* _TASK DESCRIPTION_
In the records below, reproduce only the part that opens with the line containing "Task: Toggle the" and closes with the line containing "Click the EVENT", substituting "side-by-side view" for "comparison view" and leaving everything else unchanged.
_ _ _ _ _ _ _
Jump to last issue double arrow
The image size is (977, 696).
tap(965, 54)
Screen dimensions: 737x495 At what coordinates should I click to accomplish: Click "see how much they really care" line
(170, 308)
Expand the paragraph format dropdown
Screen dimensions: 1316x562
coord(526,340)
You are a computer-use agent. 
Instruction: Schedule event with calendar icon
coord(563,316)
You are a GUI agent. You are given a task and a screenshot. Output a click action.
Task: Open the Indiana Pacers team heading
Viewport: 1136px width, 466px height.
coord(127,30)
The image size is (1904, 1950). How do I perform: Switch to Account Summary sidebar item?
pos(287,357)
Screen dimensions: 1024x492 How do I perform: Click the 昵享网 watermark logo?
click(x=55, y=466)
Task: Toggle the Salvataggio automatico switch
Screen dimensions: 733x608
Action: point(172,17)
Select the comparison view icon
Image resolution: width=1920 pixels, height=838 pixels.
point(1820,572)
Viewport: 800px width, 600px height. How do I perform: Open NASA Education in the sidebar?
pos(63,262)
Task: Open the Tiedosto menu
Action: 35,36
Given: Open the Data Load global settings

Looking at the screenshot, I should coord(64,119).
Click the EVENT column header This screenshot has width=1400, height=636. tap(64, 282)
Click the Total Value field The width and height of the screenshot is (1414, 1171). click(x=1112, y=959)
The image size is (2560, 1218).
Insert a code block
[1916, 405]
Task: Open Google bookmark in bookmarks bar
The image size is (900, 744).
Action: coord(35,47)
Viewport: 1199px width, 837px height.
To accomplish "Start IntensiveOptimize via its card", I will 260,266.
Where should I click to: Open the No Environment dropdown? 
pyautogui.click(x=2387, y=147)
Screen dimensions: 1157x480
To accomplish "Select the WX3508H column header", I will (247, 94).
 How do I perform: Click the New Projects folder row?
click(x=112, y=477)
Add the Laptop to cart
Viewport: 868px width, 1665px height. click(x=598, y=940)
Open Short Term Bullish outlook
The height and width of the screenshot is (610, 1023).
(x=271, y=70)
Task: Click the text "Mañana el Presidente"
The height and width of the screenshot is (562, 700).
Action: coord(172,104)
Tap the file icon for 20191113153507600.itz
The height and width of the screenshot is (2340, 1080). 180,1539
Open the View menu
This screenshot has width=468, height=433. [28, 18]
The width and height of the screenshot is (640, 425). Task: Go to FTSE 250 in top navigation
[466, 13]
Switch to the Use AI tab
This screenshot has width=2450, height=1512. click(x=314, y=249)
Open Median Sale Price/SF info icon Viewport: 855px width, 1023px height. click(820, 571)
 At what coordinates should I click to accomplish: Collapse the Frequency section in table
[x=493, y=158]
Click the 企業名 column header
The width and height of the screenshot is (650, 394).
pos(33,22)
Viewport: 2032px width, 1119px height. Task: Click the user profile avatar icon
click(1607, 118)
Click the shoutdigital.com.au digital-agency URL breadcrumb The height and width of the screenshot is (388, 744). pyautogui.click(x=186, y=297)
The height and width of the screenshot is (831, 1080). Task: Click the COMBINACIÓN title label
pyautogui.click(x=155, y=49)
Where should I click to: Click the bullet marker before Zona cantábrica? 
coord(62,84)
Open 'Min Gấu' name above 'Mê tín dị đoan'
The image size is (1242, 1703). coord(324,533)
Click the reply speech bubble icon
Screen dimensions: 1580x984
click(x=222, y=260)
_ _ _ _ _ _ _
* _WRITTEN ANSWER_
Task: Toggle the Salvataggio automatico switch
Screen dimensions: 733x608
Action: point(172,17)
Select the side-by-side view icon
Image resolution: width=1920 pixels, height=838 pixels.
point(1820,572)
Viewport: 800px width, 600px height. How do I perform: Open NASA Education in the sidebar?
pos(63,262)
Task: Open the Tiedosto menu
Action: 35,36
Given: Open the Data Load global settings

Looking at the screenshot, I should coord(64,119).
Click the EVENT column header This screenshot has width=1400, height=636. tap(64, 282)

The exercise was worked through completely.